Awami League trying to demean Zia, alleges BNP

BNP Secretary General Mirza Fakhrul Islam Alamgir has alleged that ruling Awami League is trying to belittle their party founder Ziaur Rahman by resorting to a “false” campaign against him.

“Efforts are on to belittle the person [Zia] who declared the country’s independence, fought for the country and awakened the nation after assuming state power by spreading false information,” he told a virtual discussion on Sunday.

The senior BNP leader said Awami League politicised the country’s institutions as it never evaluates impartial and qualified people belonging to other parties.

“They’ve now politicised the entire state machinery as per their ideology and principle.
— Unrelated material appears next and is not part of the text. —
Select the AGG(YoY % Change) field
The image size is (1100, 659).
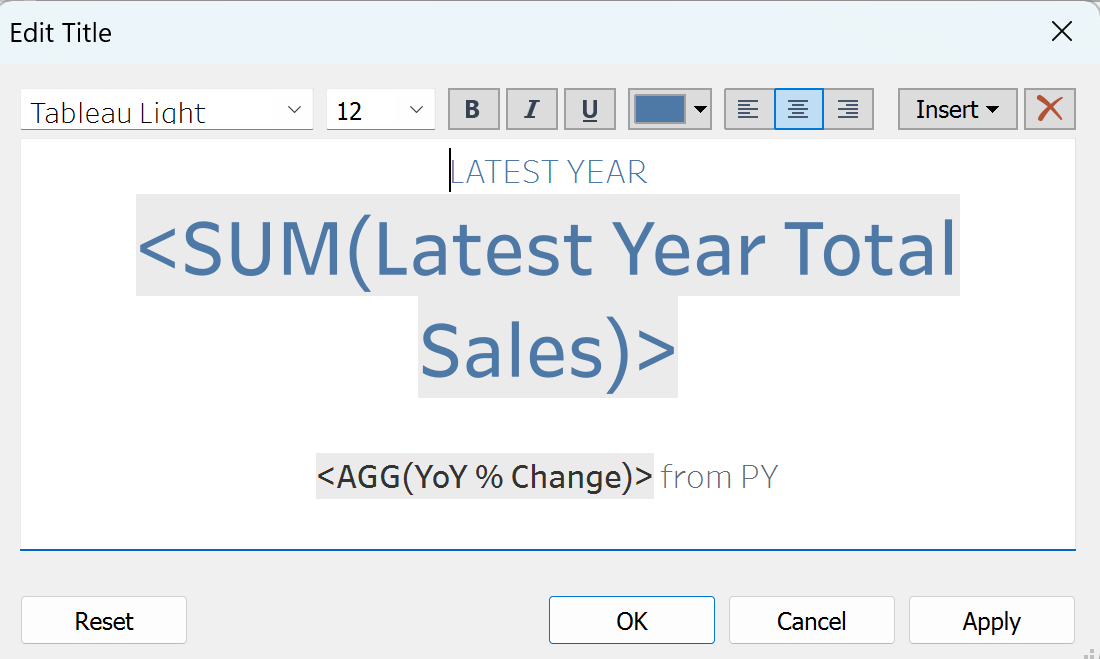(x=485, y=476)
Because, in 1975, they established a one-party Baksal rule. We’ve not forgotten it… It’s not so easy to cover up the truth,” he said.
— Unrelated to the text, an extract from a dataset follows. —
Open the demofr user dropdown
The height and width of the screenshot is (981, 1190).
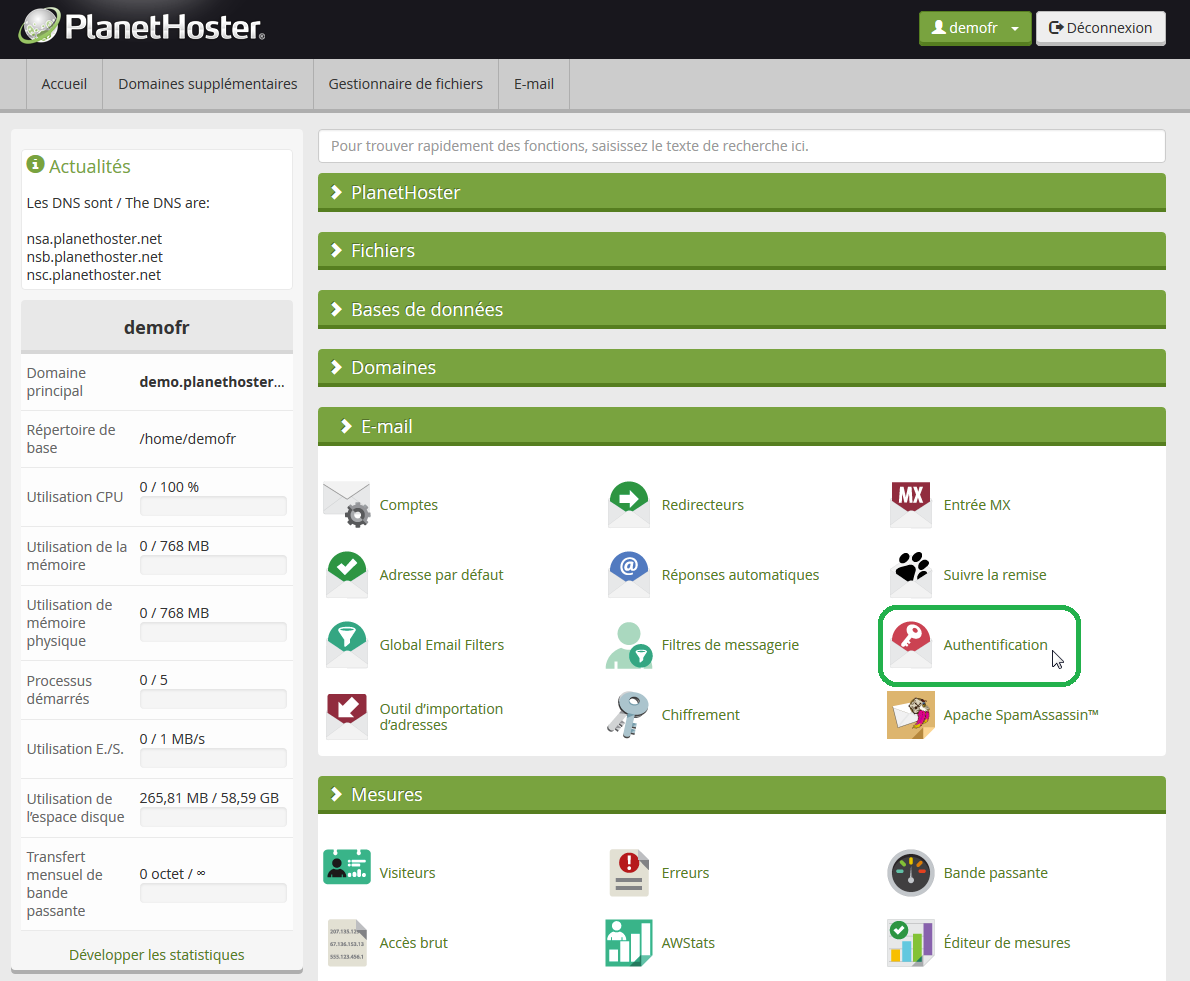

Pro-BNP platform Bangladesh Krira Unnayan Parishad had organised the program he was addressing, marking BNP founder Ziaur Rahman's late younger son Arafat Rahman Koko’s 51st birth anniversary.
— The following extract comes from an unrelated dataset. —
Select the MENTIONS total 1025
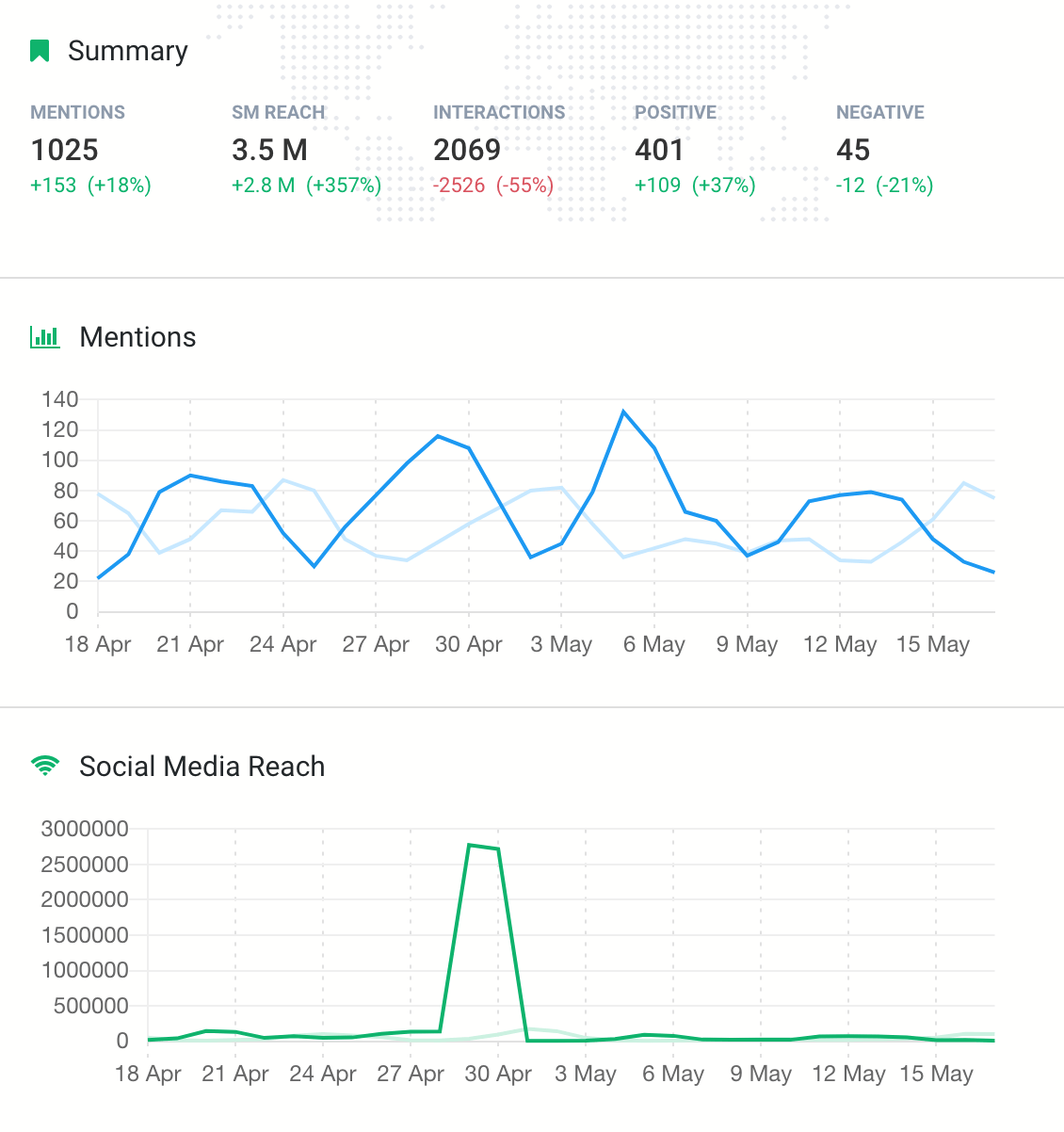The height and width of the screenshot is (1132, 1064). (63, 150)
Mirza Fakhrul said the nation is going through a very bad time as the government has destroyed democracy, the main spirit of the Liberation War. “Nothing, including the sports, music and politics, is out of politicisation as we lost the spirit of building a democratic state and a democratic society.”

Mentioning that he met renowned Lalon singer Farida Parveen and her flutist husband at an event at the American Embassy, he said: “They told me with a regret that they are no longer now invited to any government programs or the government-sponsored television channels.

“Think what a painful situation that greatest artist like Farida Parveen won many international awards and her prominent flutist husband are now ignored.”

The same way, Fakhrul bemoaned that the forums of many people who had fought the Liberation War but belonged to other parties were not allowed to be taken to Shaheed Minar after their deaths.

To get rid of the situation, he said, there is no alternative to strengthening the movement for the “restoration” of democracy in the country.

Fakhrul said their party wants to build the country and establish a democratic society together with all putting aside political division. “We shouldn’t evaluate anyone based on their political affiliation. The important thing is that the country belongs to all.”

He also recalled Koko’s contributions to the development of the country’s sports sector.

Koko, who at the time was carrying a six-year jail term on his head for siphoning off crores of taka out of the country, died in Malaysia after a cardiac arrest in January 2015.